Thomas Plischke: Die Zombies (Buch)

Thomas Plischke
Die Zombies
Titelillustration von Sylwia Makris
Piper, 2010, Paperback, 474 Seiten, 12,95 EUR, ISBN 978-3-492-26746-5

Von Birgit Scherpe

Ausgerechnet Zombies – die unappetitlichsten aller wandelnden Untoten – hat die junge Studentin Lily Young zum Gegenstand ihrer Abschlussarbeit erwählt. Und je mehr sie recherchiert, desto mehr fasziniert sie der Mythos um die Wiedergänger, die sich vom Fleisch der Lebenden nähren.

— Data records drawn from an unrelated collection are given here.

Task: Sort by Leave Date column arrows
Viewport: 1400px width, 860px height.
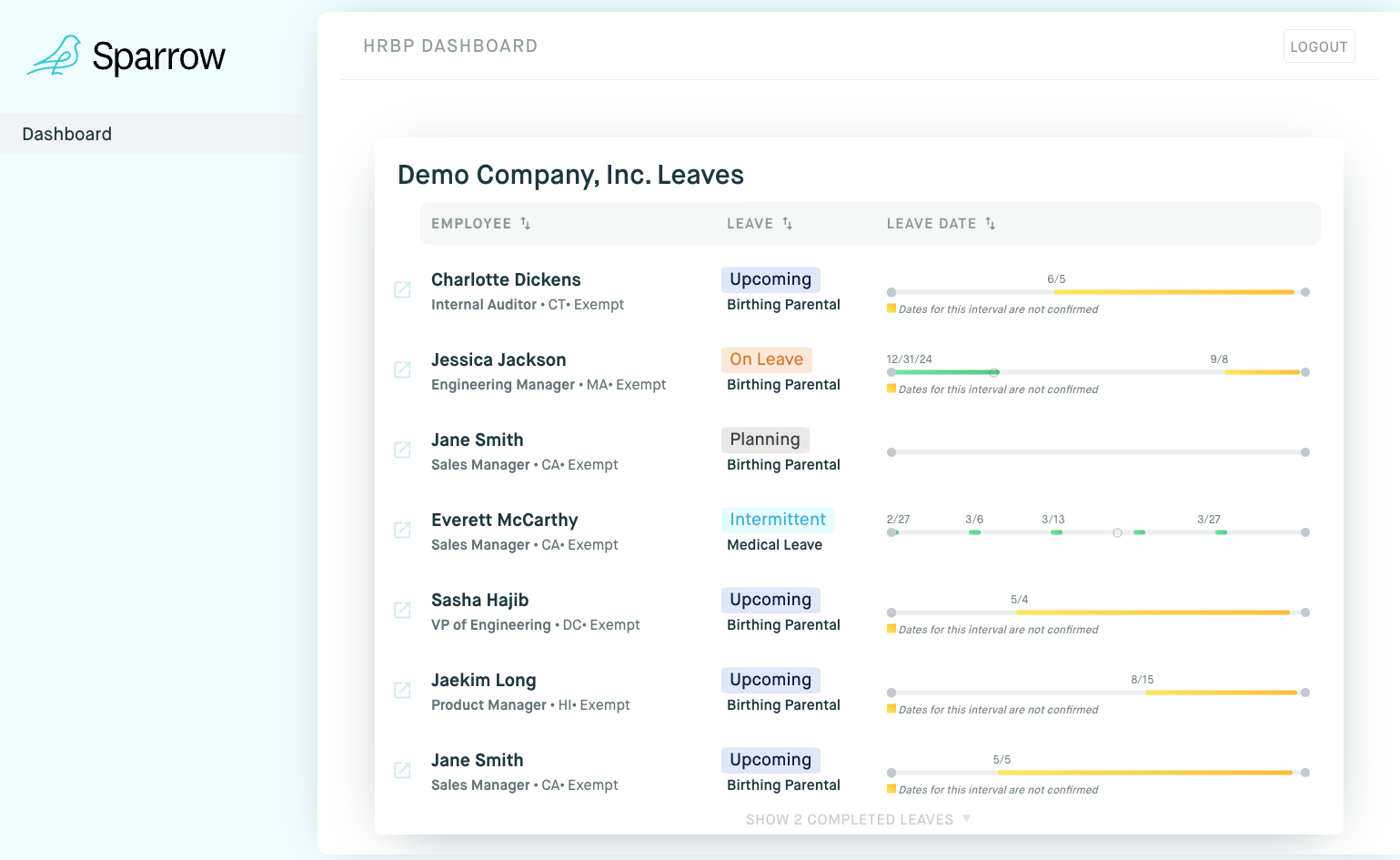Action: pyautogui.click(x=991, y=224)
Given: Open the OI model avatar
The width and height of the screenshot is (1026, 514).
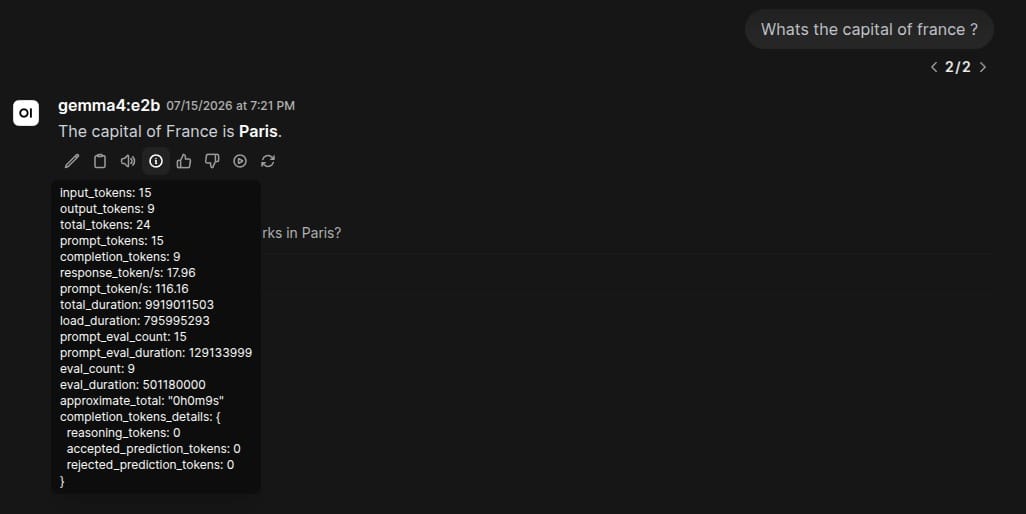Looking at the screenshot, I should coord(26,112).
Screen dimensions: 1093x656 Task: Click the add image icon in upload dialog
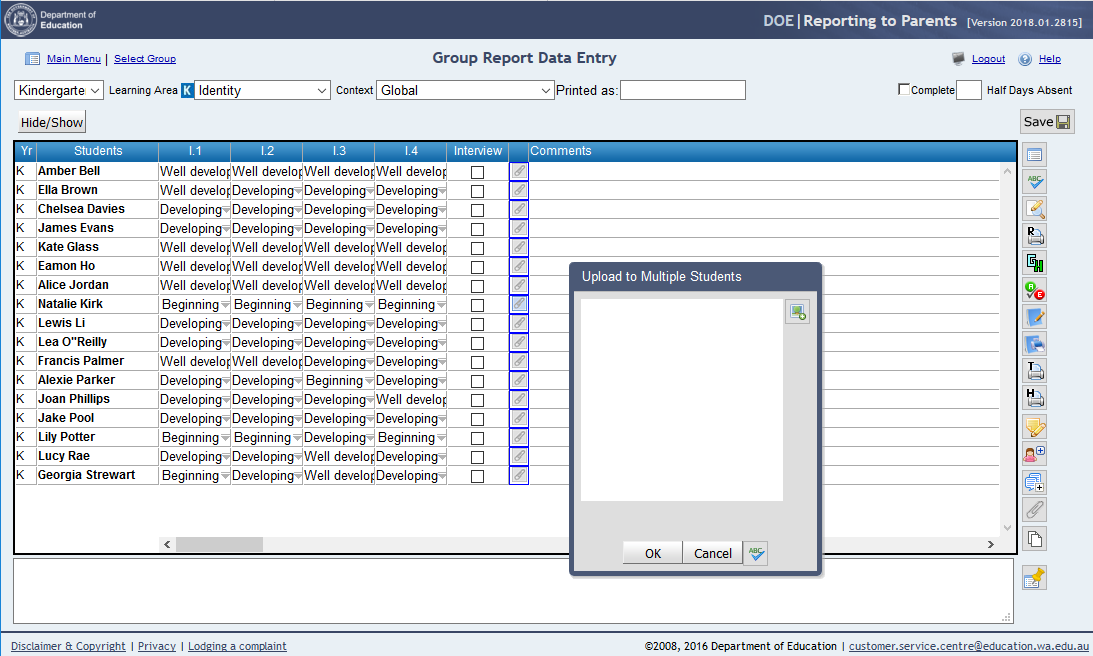click(x=797, y=312)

Bei der Beerdigung ihres Großvaters lernt sie zufällig den reichen, gutaussehenden, geheimnisvollen Victor kennen, und plötzlich scheint ihre Welt Kopf zu stehen. Victor umgarnt sie, fasziniert sie und scheint sie besser zu verstehen, als all ihre Freunde und die Familie. Ein Umstand, der vor allem ihre Mitbewohnerin Hanna in Alarmbereitschaft versetzt – denn Märchenprinzen gibt es nun mal nicht. Doch allen Warnungen zum Trotz willigt Lily ein, Victor, von dem sie kaum mehr als seinen Namen kennt, zu einem nächtlichen Event in einem abgelegenen Club zu begleiten. Ein folgenschwerer Fehler: Im Verlauf eines grotesken Verfolgungsspiels wird Lily von einem ihrer Jäger gebissen – und muss am eigenen Leib erfahren, dass in den Legenden um die gnadenlosen Untoten mehr als nur ein Körnchen Wahrheit steckt.
Tatsächlich sie verwandelt sich langsam, aber unaufhaltsam in eines jener Wesen, die sie so lange und gründlich studiert hat, und muss miterleben, wie sie nach und nach einen Teil ihrer Menschlichkeit verliert. Und ihr Hunger nach frischem menschlichem Fleisch wächst von Tag zu Tag. Ihr einziger Halt ist Victor, der ebenfalls ein Zombie ist und sich ihrer annimmt. Nicht ganz ohne Hintergedanken, denn er sieht in ihr die perfekte Gefährtin für die Ewigkeit. Und so bleibt Lily kaum eine andere Wahl, als mit ihm zu gehen. Wer würde ihr, einem Zombie, sonst auch helfen?

Mit „Die Zombies“ ist dem Autor und Wahlhamburger Thomas Plischke definitiv ein sehr ungewöhnlicher Zombie-Roman gelungen. Statt der üblichen geistlosen, nach Fleisch und Gehirn stöhnenden Untoten-Meute, die man aus diversen Filmen kennt, hat er seinen Zombies ein Bewusstsein und tatsächlich auch ein Gewissen verliehen. Gnadenlos lässt er den Leser miterleben, wie die junge Studentin Lily sich durch einen Biss verändert, wie der Hunger nach Fleisch in ihr erwacht und wie sie sich, gezwungen durch ihre Situation, immer mehr von allem abwendet, das ihr jemals etwas bedeutet hat, und irgendwie versucht, sich mit ihrem neuen Dasein zu arrangieren. Dies alles, gespickt mit den zahlreichen (fiktiven) Interviews zum Mythos Zombie, die Lily im Verlauf ihrer Doktorarbeit geführt hat, könnte einen durch und durch schönen, interessanten und außergewöhnlichen Zombie-Roman ergeben.

Doch leider gibt es auch noch den Handlungsstrang um Gottlieb Berger, Lilys besten Freund und Gelegenheitsliebhaber, der sich im Laufe der Geschichte als Spross einer altehrwürdigen deutschen Zombiejägerdynastie entpuppt. Dieser wirkt mit seinem Team wie aus einer etwas skurrilen „Buffy“-„Torchwood“-Folge importiert und erscheint alles in allem recht klischeehaft und abstrus, wodurch er jeglichen Anstrich von Glaubwürdigkeit kaputt macht, den der Autor mit seiner Geschichte um die junge Lily eigentlich aufzubauen versucht.

Insofern ist es schwierig, ein abschließendes Urteil über diesen Roman zu bilden, der sich über weite Strecken wirklich spannend und unterhaltsam liest, aber leider auch immer wieder ins Absurde abschweift.

Dennoch, wer Zombies spannend findet oder vielleicht mal eine Ablenkung von den vielen derzeit im Handel befindlichen Vampire-Love-Stories sucht, ist mit dem neuesten Plischke gar nicht schlecht bedient.